DOCUMENT PASSAGE:
--*--

A few points:

- Just to clarify: Open MPI and MPICH are entirely different code bases / 
entirely different MPI implementations.  They both implement the same C and 
Fortran APIs that can be used by applications (i.e., they're *source code 
compatible*), but they are otherwise not compatible at all.  Hence, you have to 
use entirely one MPI implementation or the other (e.g., use Open MPI or use 
MPICH -- don't use both at the same time).

--> That being said, you can build xhpl for Open MPI and rename the executable 
xhpl.openmpi, and then build xhpl again for MPICH and rename the executable 
xhpl.mpich, and then you can use the appropriate mpirun or mpiexec to launch 
the executable that you want to invoke (e.g., use Open MPI's mpirun to launch 
xhpl.openmpi and use MPICH's mpiexec to launch xhpl.mpich).

- In Open MPI, mpirun and mpiexec are sym links to the same executable.  
Meaning: they're exactly equivalent.  I don't know offhand if the same is true 
for MPICH -- I have a dim recollection that MPICH prefers "mpiexec" -- I don't 
know if they still have "mpirun".  Check their docs.

- ldd takes the absolute name of an executable.  If "mpirun" or "mpiexe" is not 
in your current directory, you likely need to give its full path (which is why 
"ldd mpirun" failed; the error message indicates that there is no "mpirun" in 
the . directory).

- The ldd of xhpl shows that it is linked against libmpich -- which is 
definitely an MPICH library, not an Open MPI library.

- Hence, if you're using Open MPI's mpirun and an MPICH-compiled XHPL, this is 
why things are failing.  You need to use a single MPI implementation's wrapper 
compilers and mpirun/mpiexec -- you can't build with one MPI implementation and 
then launch with the other.  Open MPI and MPICH are not compatible in that way.

--*--

RECORDS SUPPLIED:
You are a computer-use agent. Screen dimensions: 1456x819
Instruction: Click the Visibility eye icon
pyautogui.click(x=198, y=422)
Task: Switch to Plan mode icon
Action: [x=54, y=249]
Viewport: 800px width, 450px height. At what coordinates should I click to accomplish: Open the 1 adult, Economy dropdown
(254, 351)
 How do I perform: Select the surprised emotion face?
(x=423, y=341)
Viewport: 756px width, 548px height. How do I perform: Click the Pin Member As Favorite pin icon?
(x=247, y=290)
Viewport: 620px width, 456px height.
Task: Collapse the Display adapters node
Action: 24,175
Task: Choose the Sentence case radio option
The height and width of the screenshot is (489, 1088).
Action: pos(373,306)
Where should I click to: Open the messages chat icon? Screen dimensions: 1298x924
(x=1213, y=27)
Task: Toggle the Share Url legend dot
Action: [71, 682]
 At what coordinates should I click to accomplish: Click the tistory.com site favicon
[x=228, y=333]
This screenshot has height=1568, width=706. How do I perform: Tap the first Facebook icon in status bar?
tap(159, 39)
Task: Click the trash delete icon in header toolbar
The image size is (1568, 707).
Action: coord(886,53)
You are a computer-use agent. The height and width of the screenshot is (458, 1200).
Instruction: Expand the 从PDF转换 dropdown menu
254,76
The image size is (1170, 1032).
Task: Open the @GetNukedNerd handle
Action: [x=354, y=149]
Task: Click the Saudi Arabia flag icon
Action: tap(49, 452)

--*--

WHAT NEEDS TO BE DONE: Quote the post on Open MPI and MPICH word for word, from "- Just to clarify: Open" to "the same time).".

TASK ANSWER:
- Just to clarify: Open MPI and MPICH are entirely different code bases / 
entirely different MPI implementations.  They both implement the same C and 
Fortran APIs that can be used by applications (i.e., they're *source code 
compatible*), but they are otherwise not compatible at all.  Hence, you have to 
use entirely one MPI implementation or the other (e.g., use Open MPI or use 
MPICH -- don't use both at the same time).